Юлий поднялся по лестнице на леса и вместе с Микеланджело стал разглядывать фреску — пятьдесят пять мужчин, женщин и детей, в большинстве своем показанных во весь рост; лишь немногие были погружены в пучину вод, держа на поверхности свои головы и плечи. Папа поговорил о величественной красоте и осанке темноволосой «Дельфийской Сивиллы», расспросил о старике с космами седых волос, несущем своего мертвого юношу сына, о Ноевом ковчеге, который вырисовывался на заднем плане и напоминал древнегреческий храм, полюбопытствовал насчет того, что будет написано на других участках плафона.

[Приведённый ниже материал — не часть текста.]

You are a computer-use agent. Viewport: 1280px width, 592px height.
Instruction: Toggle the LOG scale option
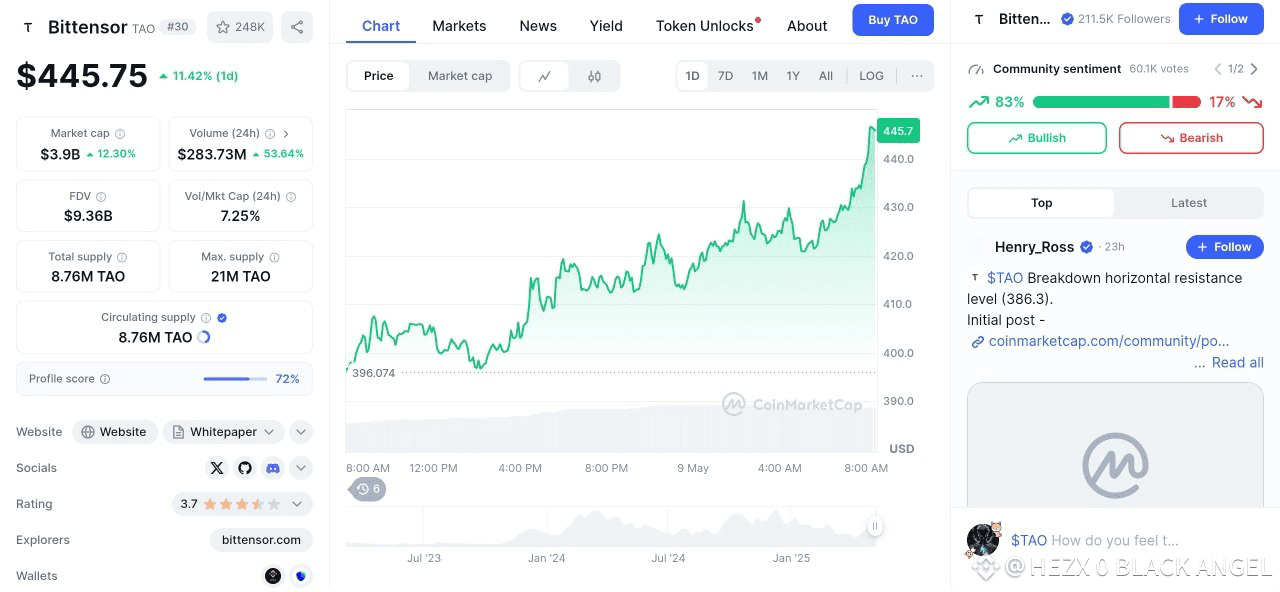pyautogui.click(x=871, y=76)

Микеланджело уклонялся от прямых ответов: ему нужно было сохранить за собой право менять свои планы и замыслы по мере того, как работа будет подвигаться вперед. Юлий был чрезвычайно доволен всем увиденным и воздержался от каких-либо замечаний. Он спокойно спросил:
— Остальной плафон будет столь же хорош?
— Он должен быть еще лучше, святой отец, ибо я только учусь, как применять законы перспективы на такой высоте.
— Твои фрески на плафоне совсем не похожи на те, которые находятся внизу.
— Когда я напишу несколько новых фресок, уверяю вас, разница еще увеличится.
— Ты меня порадовал, сын мой. Я прикажу казначею выдать тебе следующие пять сотен дукатов.
Теперь Микеланджело мог послать денег домой и утихомирить на время семейство, мог купить еды про запас, приобрести необходимые материалы для работы: он думал, что впереди его ждут спокойные месяцы, когда он будет работать без помех и примется писать «Райский Сад», «Сотворение Евы», а затем и сердцевину всего плафона — «Бога, творящего Адама».
Но наступившие месяцы принесли ему все, что угодно, кроме спокойствия. Дружески настроенный к Микеланджело камерарий Аккурсио дал ему знать, что его «Оплакивание» хотят вынести из храма Святого Петра: рабочей армии Браманте, состоявшей из двух тысяч пятисот человек, надо было разобрать южную стену базилики и освободить место для возводимых пилонов. Взбежав по длинному лестничному маршу базилики, Микеланджело увидел, что «Оплакивания» уже нет на старом месте, — статуя, ничуть не поврежденная, была теперь установлена в маленькой часовне Марии Целительницы Лихорадки. Успокоившись, Микеланджело отошел в сторону и стал смотреть, как рабочие Браманте закрепляли на древних колоннах южной стены петли канатов; затем, не веря своим глазам, с таким чувством, будто внутри у него все оборвалось, он увидел, как эти древние колонны из мрамора и гранита, рухнув на каменный пол, раскололись вдребезги. Обломки колонн вывозили на свалку, словно дикий булыжник. Когда, дробя античные изразцы пола, упала южная стена, она разрушила и те памятники и надгробья, которые были подле нее. А как мало потребовалось бы средств, чтобы в полной сохранности перенести эти сокровища в другое место!